Last year the painter Basil Blackshaw, by common consent one of the finest living Irish artists, turned 80 and to mark the occasion a retrospective exhibition of his work opened last night at the Royal Hibernian Academy Gallery on Ely Place.
The exhibition is jointly organised by the RHA and the FE McWilliam Gallery and Studio in Banbridge, Co Down, who jointly invited the artist to select the paintings.
Among the works on show is an epic canvas depicting a crucial moment in the 1967 Grand National, when the race was reduced to a shambles at the 23rd fence, leaving the field clear for Irish horse Foinaven to win.
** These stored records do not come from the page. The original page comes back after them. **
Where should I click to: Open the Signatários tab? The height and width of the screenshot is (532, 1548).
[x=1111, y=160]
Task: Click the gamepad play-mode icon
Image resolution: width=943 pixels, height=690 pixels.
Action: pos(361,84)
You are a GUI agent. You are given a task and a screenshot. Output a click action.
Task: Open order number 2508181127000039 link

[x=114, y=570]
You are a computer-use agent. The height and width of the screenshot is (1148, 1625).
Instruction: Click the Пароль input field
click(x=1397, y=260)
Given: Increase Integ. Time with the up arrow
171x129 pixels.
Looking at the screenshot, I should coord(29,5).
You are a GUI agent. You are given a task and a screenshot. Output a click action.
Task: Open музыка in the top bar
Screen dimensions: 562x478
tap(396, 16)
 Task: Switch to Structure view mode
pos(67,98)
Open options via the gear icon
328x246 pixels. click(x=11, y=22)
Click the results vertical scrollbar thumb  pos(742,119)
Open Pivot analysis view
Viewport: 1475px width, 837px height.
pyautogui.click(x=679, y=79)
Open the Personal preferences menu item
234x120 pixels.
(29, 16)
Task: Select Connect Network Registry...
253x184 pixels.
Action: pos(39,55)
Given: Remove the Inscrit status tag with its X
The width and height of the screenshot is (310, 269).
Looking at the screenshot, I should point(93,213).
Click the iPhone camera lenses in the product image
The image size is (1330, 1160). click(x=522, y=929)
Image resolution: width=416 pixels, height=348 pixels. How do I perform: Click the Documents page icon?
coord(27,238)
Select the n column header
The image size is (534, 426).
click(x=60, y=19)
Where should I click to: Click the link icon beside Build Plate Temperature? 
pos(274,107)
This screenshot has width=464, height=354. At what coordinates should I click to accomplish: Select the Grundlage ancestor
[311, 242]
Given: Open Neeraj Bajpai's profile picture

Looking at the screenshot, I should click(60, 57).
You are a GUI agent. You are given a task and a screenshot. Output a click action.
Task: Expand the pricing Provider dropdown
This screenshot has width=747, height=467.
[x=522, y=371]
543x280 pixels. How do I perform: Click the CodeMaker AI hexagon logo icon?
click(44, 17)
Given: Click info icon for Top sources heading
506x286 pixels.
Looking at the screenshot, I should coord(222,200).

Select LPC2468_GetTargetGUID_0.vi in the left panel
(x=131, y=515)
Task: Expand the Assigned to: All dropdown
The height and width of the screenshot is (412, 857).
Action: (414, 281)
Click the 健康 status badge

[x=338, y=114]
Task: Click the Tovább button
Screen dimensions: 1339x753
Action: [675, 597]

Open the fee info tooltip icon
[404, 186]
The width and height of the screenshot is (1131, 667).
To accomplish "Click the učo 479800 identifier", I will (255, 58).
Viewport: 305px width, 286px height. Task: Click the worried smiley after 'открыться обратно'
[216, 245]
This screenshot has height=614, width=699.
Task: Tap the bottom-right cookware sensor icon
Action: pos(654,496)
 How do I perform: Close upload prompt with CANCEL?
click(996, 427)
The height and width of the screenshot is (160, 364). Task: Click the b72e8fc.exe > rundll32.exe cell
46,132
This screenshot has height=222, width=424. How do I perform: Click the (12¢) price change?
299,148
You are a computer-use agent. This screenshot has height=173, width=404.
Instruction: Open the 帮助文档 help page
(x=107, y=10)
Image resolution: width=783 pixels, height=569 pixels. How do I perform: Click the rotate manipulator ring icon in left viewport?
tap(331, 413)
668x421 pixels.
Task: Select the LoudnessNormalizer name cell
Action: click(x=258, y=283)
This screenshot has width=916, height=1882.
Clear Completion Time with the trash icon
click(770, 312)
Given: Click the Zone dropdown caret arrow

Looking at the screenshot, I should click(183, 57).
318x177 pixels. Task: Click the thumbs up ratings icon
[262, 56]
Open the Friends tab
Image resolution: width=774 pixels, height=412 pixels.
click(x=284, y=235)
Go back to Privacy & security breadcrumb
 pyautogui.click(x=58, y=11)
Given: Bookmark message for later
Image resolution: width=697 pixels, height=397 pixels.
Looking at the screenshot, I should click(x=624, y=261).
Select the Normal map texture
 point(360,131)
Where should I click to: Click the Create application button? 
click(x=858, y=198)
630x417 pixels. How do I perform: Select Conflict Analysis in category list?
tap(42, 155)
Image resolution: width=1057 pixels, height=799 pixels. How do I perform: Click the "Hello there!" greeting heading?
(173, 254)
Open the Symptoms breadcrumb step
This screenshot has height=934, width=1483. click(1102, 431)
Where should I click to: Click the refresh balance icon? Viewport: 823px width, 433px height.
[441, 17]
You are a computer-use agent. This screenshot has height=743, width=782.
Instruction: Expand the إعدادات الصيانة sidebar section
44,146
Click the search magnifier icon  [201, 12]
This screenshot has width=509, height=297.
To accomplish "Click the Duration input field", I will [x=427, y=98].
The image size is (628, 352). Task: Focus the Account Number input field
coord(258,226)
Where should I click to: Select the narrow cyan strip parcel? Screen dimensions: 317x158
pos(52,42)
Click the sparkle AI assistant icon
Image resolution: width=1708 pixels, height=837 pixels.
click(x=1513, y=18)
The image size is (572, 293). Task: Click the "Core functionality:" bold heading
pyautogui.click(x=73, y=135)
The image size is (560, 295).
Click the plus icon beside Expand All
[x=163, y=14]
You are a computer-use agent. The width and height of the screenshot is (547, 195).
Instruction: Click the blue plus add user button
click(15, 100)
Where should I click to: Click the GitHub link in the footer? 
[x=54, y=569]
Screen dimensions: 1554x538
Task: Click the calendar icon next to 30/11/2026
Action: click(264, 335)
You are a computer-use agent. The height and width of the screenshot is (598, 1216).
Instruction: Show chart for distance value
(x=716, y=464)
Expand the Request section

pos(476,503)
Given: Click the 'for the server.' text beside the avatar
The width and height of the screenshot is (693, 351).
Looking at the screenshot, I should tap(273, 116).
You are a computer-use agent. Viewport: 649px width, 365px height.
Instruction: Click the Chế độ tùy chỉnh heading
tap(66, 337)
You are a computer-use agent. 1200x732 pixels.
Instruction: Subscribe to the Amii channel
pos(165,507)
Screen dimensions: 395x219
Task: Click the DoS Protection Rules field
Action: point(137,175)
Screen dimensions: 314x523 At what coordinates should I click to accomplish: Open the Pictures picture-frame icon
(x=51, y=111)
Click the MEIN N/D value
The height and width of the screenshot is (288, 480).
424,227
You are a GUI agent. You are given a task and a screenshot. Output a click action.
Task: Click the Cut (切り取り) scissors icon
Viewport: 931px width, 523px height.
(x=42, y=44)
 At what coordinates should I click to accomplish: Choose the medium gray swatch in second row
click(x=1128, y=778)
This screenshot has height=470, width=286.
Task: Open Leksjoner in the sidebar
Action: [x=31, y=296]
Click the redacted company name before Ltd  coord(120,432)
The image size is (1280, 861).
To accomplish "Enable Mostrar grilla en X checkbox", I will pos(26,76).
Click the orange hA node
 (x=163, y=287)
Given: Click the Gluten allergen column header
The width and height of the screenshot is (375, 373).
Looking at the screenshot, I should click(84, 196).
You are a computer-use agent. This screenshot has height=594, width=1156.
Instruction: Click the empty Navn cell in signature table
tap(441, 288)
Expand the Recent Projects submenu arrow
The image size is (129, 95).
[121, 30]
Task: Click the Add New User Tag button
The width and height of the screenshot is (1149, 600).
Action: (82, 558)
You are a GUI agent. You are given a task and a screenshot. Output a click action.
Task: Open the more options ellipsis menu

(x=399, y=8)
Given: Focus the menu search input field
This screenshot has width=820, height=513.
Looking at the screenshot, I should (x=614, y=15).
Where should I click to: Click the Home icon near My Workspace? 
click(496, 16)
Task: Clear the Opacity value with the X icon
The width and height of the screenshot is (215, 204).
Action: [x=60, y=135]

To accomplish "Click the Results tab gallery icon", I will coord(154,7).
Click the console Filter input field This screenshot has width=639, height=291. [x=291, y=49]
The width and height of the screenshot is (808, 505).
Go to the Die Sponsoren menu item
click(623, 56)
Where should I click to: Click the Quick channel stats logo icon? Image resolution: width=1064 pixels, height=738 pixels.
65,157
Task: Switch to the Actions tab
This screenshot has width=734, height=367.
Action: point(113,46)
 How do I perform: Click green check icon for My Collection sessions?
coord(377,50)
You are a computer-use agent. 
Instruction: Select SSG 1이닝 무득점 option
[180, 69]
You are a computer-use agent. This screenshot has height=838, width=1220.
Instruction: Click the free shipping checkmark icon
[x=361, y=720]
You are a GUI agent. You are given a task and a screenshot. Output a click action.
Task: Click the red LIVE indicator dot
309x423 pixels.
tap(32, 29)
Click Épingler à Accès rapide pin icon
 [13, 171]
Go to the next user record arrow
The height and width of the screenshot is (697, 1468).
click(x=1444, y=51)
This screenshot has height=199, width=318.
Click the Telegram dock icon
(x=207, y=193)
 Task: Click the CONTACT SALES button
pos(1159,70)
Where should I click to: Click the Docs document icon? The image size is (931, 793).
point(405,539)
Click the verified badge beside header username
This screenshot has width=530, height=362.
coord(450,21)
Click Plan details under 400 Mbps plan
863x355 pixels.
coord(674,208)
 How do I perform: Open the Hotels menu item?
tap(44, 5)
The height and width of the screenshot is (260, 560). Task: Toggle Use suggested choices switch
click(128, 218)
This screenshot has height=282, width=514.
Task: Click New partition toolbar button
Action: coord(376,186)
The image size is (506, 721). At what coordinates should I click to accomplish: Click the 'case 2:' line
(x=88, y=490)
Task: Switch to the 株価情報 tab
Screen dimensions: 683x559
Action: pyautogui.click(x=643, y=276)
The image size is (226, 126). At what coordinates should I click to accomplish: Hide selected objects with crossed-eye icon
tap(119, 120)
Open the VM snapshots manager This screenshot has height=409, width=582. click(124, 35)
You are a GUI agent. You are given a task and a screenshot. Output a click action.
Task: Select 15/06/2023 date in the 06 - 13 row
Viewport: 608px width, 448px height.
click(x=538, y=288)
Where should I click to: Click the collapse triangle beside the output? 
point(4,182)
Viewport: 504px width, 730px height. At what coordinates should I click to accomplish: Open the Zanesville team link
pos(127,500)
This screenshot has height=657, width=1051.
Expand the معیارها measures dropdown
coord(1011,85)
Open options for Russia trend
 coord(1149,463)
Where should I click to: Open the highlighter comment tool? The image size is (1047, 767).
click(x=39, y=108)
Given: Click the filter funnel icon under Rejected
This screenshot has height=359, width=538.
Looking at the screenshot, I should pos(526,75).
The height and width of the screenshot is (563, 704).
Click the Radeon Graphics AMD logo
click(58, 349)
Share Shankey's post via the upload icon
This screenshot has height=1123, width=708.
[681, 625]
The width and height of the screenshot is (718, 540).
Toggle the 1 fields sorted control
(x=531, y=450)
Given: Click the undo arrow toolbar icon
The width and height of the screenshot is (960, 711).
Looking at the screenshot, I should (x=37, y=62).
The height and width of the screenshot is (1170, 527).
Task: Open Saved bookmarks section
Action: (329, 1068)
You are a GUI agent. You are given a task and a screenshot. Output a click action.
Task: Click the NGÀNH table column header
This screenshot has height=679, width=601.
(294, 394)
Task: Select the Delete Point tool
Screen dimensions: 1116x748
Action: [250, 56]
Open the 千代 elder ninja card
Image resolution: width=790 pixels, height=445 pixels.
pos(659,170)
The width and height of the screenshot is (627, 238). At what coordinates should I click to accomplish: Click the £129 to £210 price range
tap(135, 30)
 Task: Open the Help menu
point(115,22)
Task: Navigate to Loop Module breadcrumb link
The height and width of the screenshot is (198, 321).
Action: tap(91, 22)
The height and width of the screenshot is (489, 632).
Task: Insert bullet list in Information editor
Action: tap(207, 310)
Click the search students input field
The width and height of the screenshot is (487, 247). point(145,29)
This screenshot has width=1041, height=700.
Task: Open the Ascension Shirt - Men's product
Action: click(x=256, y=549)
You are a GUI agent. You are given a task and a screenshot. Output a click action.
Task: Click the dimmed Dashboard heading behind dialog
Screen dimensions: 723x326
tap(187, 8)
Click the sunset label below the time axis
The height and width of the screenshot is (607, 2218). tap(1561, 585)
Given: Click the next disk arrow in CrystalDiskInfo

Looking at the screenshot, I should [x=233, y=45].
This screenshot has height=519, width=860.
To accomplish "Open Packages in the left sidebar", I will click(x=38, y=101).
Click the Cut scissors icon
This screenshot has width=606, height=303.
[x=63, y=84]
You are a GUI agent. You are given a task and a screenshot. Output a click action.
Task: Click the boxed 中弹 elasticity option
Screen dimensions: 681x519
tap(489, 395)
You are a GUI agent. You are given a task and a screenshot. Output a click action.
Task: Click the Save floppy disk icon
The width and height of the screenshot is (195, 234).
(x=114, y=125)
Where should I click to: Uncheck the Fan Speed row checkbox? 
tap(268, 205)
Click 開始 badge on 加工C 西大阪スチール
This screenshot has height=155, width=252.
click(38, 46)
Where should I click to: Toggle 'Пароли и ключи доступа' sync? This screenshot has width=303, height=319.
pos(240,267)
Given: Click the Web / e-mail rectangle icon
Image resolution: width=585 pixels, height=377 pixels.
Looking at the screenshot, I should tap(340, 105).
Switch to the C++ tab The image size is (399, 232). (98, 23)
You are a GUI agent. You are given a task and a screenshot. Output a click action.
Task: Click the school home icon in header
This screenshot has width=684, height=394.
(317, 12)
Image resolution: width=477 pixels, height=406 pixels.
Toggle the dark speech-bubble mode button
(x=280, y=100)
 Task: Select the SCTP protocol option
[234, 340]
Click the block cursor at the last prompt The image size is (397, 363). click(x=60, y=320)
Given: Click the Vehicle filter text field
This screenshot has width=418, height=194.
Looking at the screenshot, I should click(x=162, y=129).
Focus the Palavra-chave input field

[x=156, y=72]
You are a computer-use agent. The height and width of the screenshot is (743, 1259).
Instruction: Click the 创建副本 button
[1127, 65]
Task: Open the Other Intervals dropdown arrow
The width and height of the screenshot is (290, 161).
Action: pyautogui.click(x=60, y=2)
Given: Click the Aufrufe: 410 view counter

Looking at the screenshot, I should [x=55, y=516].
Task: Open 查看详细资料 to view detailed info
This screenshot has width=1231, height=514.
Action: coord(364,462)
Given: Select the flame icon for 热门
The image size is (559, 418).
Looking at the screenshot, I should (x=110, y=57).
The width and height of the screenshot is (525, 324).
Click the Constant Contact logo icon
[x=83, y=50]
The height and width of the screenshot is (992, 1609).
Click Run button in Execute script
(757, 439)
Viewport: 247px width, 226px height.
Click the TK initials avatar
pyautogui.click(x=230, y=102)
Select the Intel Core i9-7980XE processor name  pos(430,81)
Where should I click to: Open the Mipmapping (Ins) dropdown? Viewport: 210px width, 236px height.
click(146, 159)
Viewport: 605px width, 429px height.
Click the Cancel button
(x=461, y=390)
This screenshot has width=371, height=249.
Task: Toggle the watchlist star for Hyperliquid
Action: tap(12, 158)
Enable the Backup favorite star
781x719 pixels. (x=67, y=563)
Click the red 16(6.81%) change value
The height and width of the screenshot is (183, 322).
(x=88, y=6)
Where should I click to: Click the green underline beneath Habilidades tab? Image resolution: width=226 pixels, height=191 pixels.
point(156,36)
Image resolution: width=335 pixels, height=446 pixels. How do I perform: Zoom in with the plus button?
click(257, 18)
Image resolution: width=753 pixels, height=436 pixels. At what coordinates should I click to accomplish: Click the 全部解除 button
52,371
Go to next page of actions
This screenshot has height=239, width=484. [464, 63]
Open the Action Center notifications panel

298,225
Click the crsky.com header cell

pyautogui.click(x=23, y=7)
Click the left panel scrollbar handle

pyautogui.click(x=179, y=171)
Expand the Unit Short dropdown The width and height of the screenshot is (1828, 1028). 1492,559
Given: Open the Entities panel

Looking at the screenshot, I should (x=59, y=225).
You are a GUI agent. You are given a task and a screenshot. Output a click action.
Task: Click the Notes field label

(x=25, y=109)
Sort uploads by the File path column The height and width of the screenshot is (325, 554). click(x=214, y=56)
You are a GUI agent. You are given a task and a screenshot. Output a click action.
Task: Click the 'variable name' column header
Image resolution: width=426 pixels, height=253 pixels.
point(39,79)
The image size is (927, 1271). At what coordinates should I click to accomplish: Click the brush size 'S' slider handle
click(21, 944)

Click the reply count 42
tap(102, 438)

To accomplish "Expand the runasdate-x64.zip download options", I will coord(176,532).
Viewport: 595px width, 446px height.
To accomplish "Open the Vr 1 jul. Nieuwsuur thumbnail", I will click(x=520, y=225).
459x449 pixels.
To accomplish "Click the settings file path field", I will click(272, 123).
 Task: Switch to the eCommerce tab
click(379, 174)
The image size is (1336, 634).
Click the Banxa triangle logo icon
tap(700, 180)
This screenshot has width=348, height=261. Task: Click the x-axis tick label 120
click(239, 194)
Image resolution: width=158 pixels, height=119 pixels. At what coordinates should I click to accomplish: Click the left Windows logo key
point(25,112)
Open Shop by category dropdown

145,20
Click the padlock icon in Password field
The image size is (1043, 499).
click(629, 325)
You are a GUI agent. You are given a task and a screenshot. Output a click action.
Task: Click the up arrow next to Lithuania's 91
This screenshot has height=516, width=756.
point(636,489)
Blackshaw’s 1989 portrait of Douglas Gageby, a former Irish Times editor, is also on view. Other portrait subjects include playwright Brian Friel, poet Michael Longley, the art collector Vincent Ferguson, who was a champion of his work, and fellow artist Graham Gingles, pictured with his partner Jude Stephens, a longtime model for Blackshaw. Animal subjects abound, often depicted with a bold, inventive wit.
Precociously talented
Born in Glengormley, Co Antrim, Blackshaw was precociously talented from an early age and began studying at Belfast College of Art when he was 16. Rather than becoming a traditional realist, however, he developed his own informal, irreverent style of representation.
Renowned for his landscapes, portraits and figure paintings, what really sets him apart is his feeling for rural life and rural pursuits. His studies of horses and horseracing, of dogs and other animals, are unsurpassed.
While he is a brilliant draughtsman, he is an expressionist rather than a neat realist, and everything he does is infused with an unmistakable nervous vitality. A country-dweller who likes the pace and rhythm of country life, he is reclusive and media-shy. He is famously reluctant to say anything about his work or to pay attention to anything written by others about it, believing that it should speak for itself.
The exhibition was curated by Dr Riann Coulter, director of the FE McWilliam Gallery. Blackshaw, she observes, lived up to his reputation for reticence. When agreeing that a particular picture should be included, he didn’t exactly blow his own trumpet: “I don’t mind that one” is as far as he would go, she recalls.
Blackshaw at 80 is at the RHA Gallery, Ely Place until February 24th.